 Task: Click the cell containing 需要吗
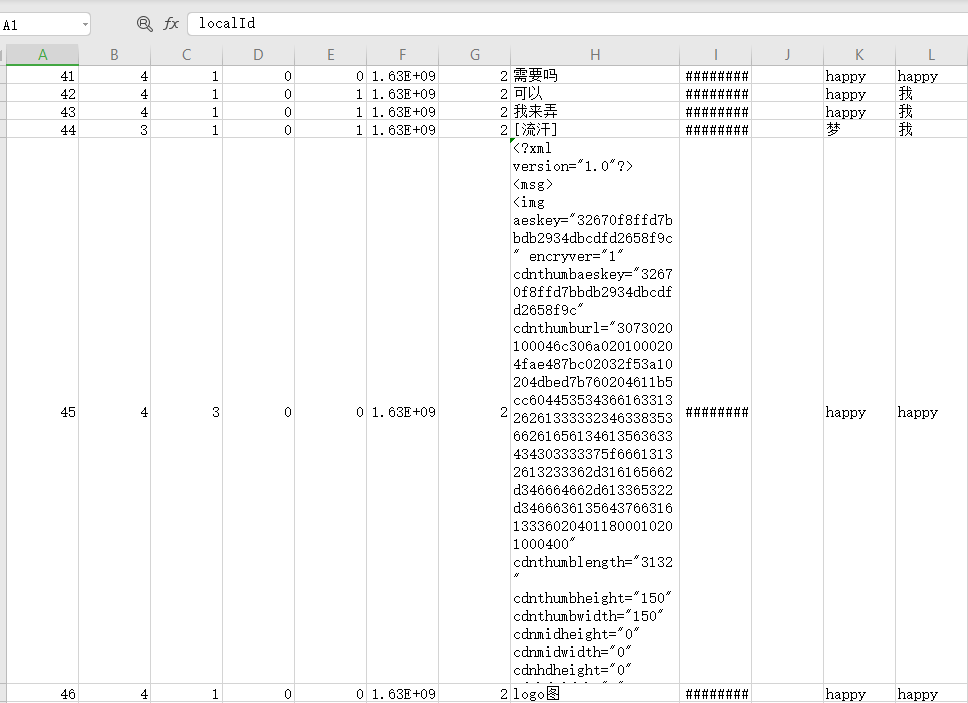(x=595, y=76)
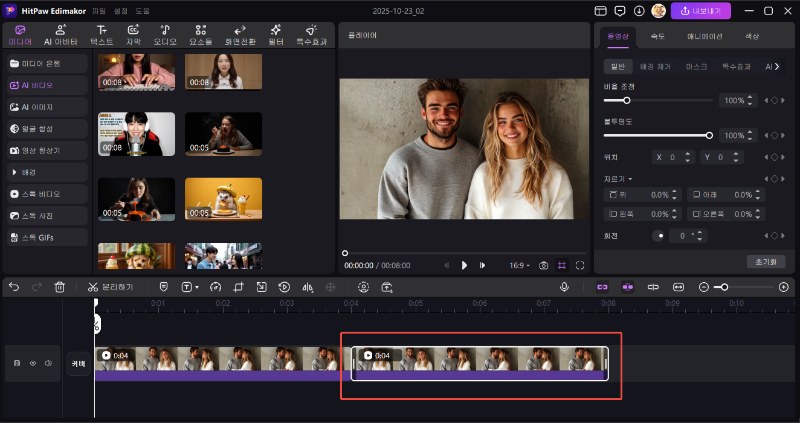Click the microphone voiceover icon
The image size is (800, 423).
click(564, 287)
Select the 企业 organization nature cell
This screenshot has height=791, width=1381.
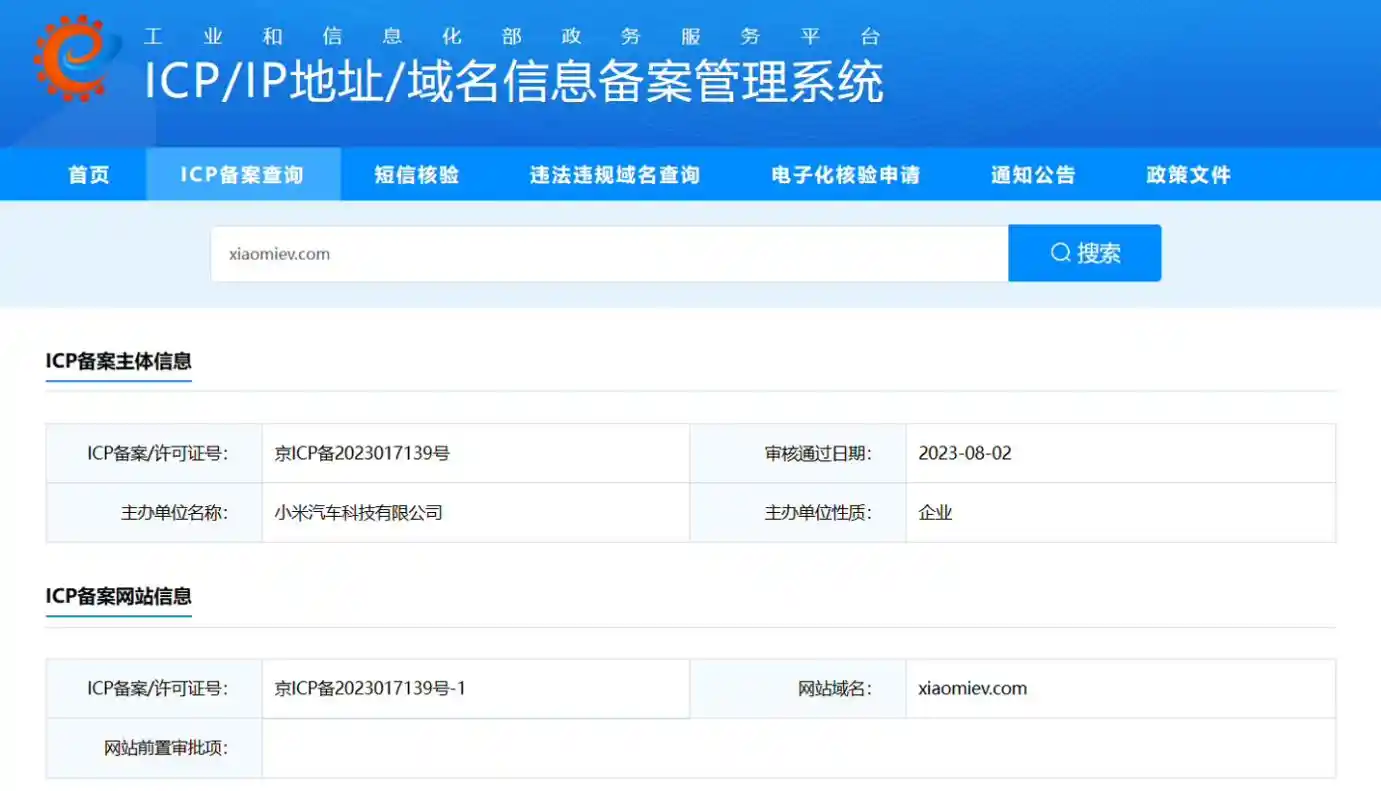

**TASK STATEMENT**
Rewrite all the records above with "Select" changed to "Choose" and everything else left the same. Leave the pictures out.

**EXERCISE OUTPUT**
 Task: Click the cell containing 需要吗
(x=595, y=76)
Click the microphone voiceover icon
The image size is (800, 423).
click(564, 287)
Choose the 企业 organization nature cell
This screenshot has height=791, width=1381.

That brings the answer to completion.